# looking to add 'peaceful' cichlid



## danxpotter (Jun 6, 2009)

i want to add one cichlid for color/personality because i miss my cichlid community tank ;( i was thinking a ram for their alleged peaceful demeanor. (i've never had rams) any ideas for a lone cichlid for my community tank?? i have 2 or 3 caves/private spots perfect for a rock-dwelling cichlid my current fish do not ever inhabit. if not a cichlid i'd like another smaller gourami that my male golden will not mind. he ignored all the little buggers in the tank but for some reason i think he'd murder another gourami but i've never tried. thanks for any and all suggestions.....


----------



## emc7 (Jul 23, 2005)

pelvicachromis (kribs) are colorful and like rocks more than rams. Rams like the open water/plants like the gourami does.


----------



## danxpotter (Jun 6, 2009)

i like the kribs but i can not find any around here.. i have three reputable, fish stores here and they all carry a limited supply of dwarf cichlids so i have no found any kribs. i don't know anything about ordering fish online?? any suggestions?


----------



## danxpotter (Jun 6, 2009)

how fast do plecos grow? my pleco has been about 4 inches for quite some time. i wonder if he has enough algae to eat?


----------



## danxpotter (Jun 6, 2009)

and by 'quite some time' i should add means about six months. hah.


----------



## SouthernBelle23 (Mar 24, 2009)

Do you feed him anything else? Throw in some algae wafers and bottom feeder pellets too. He'll appreciate it.  
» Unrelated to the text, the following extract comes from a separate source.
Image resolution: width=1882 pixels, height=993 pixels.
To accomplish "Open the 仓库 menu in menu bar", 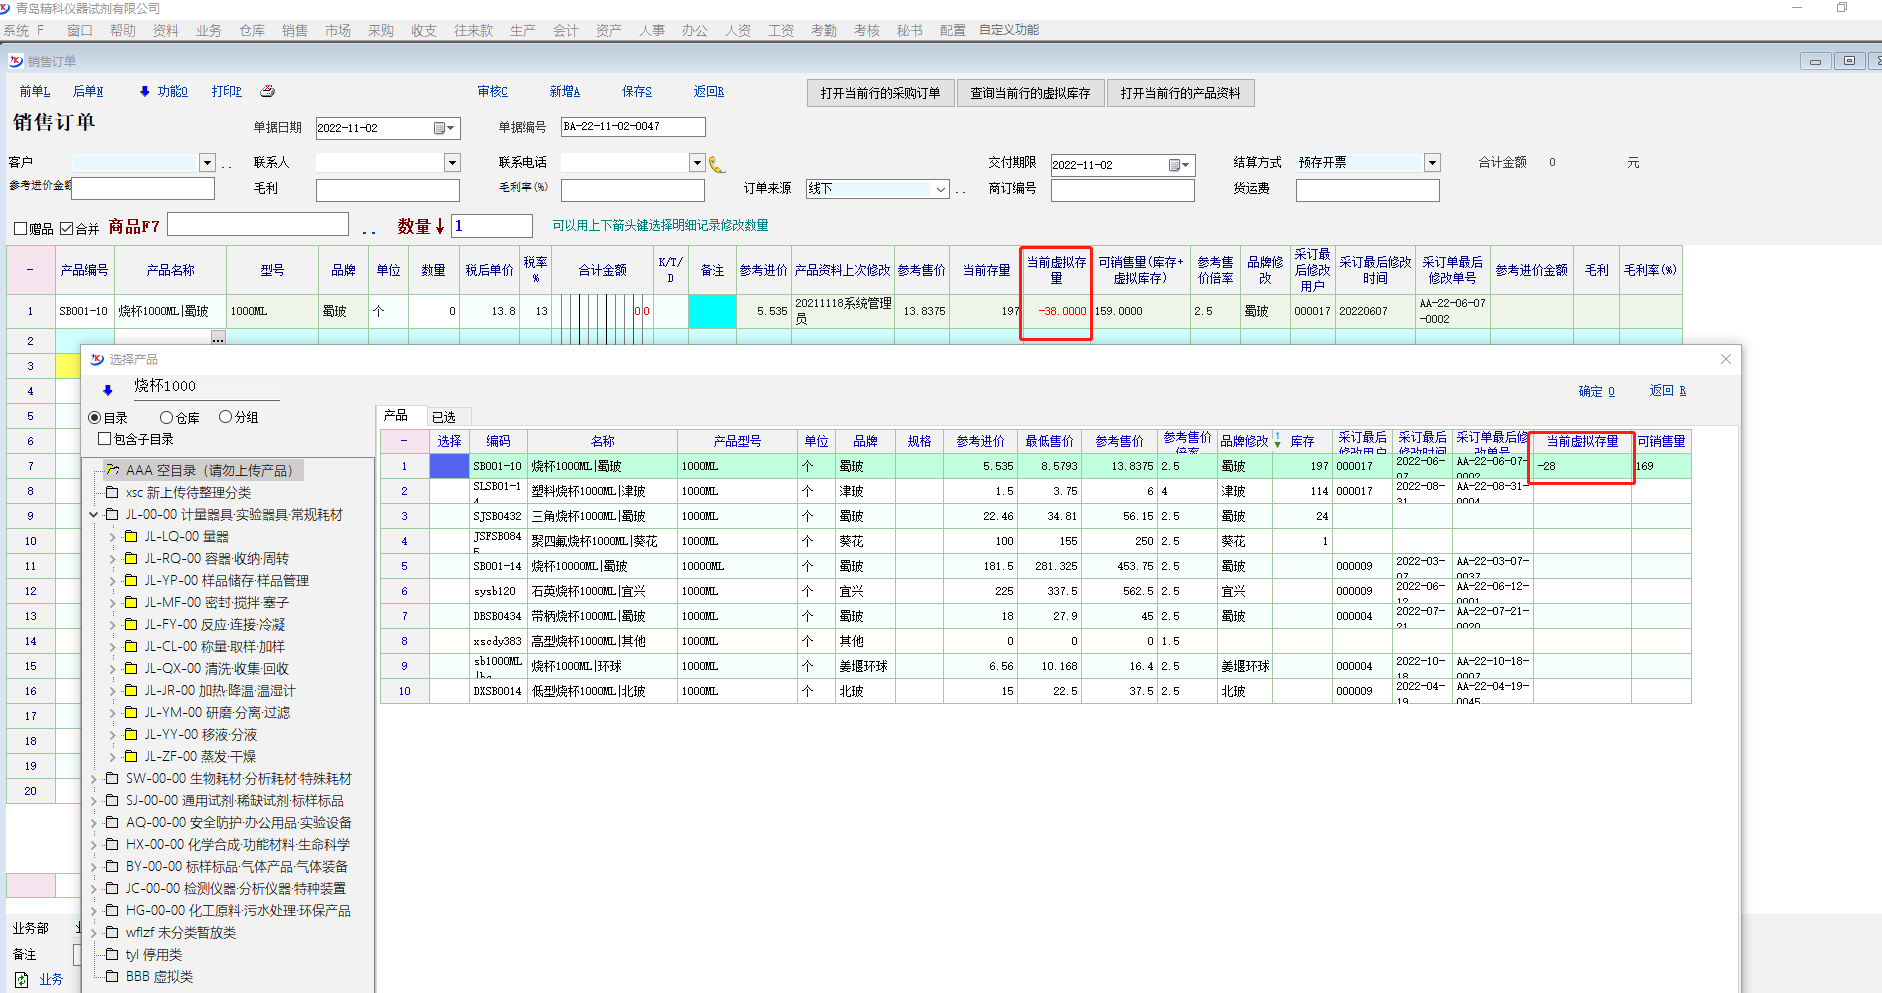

You have alot of fish in your tank.....but if you want more, Rams are nice. They aren't rock dwellers, but might use a cave to hide in/spawn near. They are pretty peaceful usually.


----------



## emc7 (Jul 23, 2005)

if you want to order online aquabid.com is a good place to start. There is much more variety available, but shipping live fish is always pricey. Local fish clubs are a good alternative to stores if there are any near you.


----------



## StripesAndFins (Dec 31, 2008)

what type of pleco do you have? some plecos stay at 4". i believe BN's do. i second the kribs or rams. i think appistos are really mean but i may be wrong. if it were me i wouldnt get appistos.


----------



## Guest (Jun 7, 2009)

i 3rd the rams! i got 3 in my 25 and like emc said, they love planted tanks. not sure about apistos or kribs, though i would LOVE to get hold of a pair of kribs!


----------